Functional training: lasciati ispirare dall’allenamento degli atleti
A Riminiwellness Ida Mathilde Steensgard, campionessa danese di livello internazionale nel mondo del functional training, ha spiegato perché questa forma di fitness fa bene al corpo e alla mente
Forse l’avete solo sentito nominare e non lo conoscete bene, ma Hyrox è una delle nuove formule del fitness che più ha fatto parlare di sé nelle ultime stagioni. Si tratta di una competizione internazionale indoor che mescola corsa e functional training e che i coach giudicano più accessibile, rispetto al crossfit, anche per chi non è esattamente un atleta. Certamente è un lavoro intenso: la sfida ha un format fisso, in cui 8 frazioni di corsa da un chilometro ciascuna si alternano a precisi esercizi di allenamento funzionale, con o senza attrezzi, ma non è una prova impossibile. Anche alla recente edizione di Riminiwellness Hyrox ha avuto grande spazio e una delle testimonial più blasonate di questo mondo, l’atleta danese Ida Mathilde Steensgard, ha guidato delle sessioni di training nel corner del Red Bull Fitness Truck, dedicato proprio all’allenamento funzionale. Steensgard oltre che famosa per i risultati di spicco nell’Hyrox, è anche detentrice di vari titoli mondiali ed europei nella cosiddetta OCR (Obstacle course racing), una disciplina basata su gare a ostacoli e a sua volta espressione “strong” del functional training.
L’allenamento funzionale non è solo un workout ad alto impatto per pochi eletti dalla preparazione fisica impeccabile: può essere declinato in varianti diverse, accessibili anche ai principianti.

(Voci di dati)
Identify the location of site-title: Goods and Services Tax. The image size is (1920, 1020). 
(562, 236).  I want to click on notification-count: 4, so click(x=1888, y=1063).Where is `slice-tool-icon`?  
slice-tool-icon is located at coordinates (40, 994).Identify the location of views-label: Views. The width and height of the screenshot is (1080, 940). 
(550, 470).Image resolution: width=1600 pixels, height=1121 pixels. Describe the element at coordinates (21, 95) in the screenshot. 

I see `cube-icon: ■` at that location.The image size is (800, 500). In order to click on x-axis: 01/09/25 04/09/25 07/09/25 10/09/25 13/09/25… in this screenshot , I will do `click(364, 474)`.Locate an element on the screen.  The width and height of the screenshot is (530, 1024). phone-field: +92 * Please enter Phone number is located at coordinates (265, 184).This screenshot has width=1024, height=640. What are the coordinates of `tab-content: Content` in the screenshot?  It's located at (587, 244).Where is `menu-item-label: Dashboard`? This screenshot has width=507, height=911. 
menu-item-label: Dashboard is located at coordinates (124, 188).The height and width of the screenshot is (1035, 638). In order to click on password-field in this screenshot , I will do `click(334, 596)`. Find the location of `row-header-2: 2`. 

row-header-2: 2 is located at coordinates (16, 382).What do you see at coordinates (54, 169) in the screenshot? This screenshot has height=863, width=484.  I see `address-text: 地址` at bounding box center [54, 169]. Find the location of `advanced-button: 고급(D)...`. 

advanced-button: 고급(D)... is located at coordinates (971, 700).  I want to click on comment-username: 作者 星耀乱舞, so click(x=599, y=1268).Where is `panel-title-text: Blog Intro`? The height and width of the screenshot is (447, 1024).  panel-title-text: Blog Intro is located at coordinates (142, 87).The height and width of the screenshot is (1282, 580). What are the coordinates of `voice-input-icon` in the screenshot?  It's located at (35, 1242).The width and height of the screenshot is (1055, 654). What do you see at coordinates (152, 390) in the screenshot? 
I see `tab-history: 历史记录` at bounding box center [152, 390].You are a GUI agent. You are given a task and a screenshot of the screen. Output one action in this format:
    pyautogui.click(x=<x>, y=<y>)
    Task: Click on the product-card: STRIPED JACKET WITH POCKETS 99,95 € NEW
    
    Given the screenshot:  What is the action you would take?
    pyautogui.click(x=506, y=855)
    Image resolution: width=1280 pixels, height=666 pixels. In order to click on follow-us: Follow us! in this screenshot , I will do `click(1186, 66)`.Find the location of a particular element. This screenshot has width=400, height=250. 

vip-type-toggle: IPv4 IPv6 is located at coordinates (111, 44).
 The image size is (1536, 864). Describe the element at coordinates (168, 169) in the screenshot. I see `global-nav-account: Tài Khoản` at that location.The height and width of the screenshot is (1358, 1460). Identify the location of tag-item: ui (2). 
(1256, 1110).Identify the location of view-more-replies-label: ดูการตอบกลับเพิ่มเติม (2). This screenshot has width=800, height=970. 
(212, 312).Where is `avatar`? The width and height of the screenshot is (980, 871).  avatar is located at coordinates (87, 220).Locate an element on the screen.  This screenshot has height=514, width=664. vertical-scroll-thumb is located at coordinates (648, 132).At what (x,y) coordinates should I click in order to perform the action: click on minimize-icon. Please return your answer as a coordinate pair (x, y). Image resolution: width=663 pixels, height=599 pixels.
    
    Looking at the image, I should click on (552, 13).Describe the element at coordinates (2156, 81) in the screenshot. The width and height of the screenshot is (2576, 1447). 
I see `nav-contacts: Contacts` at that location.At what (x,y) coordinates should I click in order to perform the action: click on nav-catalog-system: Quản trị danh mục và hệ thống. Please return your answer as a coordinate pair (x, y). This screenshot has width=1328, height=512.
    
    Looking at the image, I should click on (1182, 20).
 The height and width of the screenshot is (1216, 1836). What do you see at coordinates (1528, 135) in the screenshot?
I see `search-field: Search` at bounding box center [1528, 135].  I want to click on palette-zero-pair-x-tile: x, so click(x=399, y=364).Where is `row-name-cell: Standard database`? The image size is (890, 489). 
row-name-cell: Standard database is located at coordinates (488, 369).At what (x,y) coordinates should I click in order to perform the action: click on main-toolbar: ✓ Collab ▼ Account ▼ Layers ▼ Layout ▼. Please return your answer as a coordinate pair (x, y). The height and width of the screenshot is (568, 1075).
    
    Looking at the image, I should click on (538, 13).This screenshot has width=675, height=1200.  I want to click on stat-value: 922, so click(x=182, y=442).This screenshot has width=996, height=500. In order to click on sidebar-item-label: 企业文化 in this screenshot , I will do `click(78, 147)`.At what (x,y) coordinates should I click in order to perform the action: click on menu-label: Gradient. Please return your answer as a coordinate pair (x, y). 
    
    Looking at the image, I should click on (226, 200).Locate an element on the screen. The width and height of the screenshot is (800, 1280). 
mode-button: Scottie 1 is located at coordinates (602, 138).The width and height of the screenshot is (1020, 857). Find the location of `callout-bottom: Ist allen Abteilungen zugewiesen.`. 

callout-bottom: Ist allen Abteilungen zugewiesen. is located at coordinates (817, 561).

• [ATTIVITÀ DA SVOLGERE]: Come prosegue il brano sul functional training? Scrivine il seguito partendo dopo l'ultima frase. Le voci di dati qui non servono.

• [RISULTATO OTTENUTO]:
Più forte con movimenti naturali
Durante la sua presenza a Rimini, Steensgard ha sottolineato i benefici a tutto tondo del functional training. «La ragione per cui lo adoro è il fatto che ti rende più forte utilizzando movimenti naturali» ha spiegato la campionessa. Questo modo di allenarsi, infatti, prevede esercizi e gesti che ricalcano quelli quotidiani, come spingere, tirare, accovacciarsi o ruotare, e li combina opportunamente per migliorare forza, coordinazione, resistenza, rapidità e stabilità, cioè tutte le qualità motorie di cui abbiamo bisogno non solo in palestra, ma anche nella vita di tutti i giorni.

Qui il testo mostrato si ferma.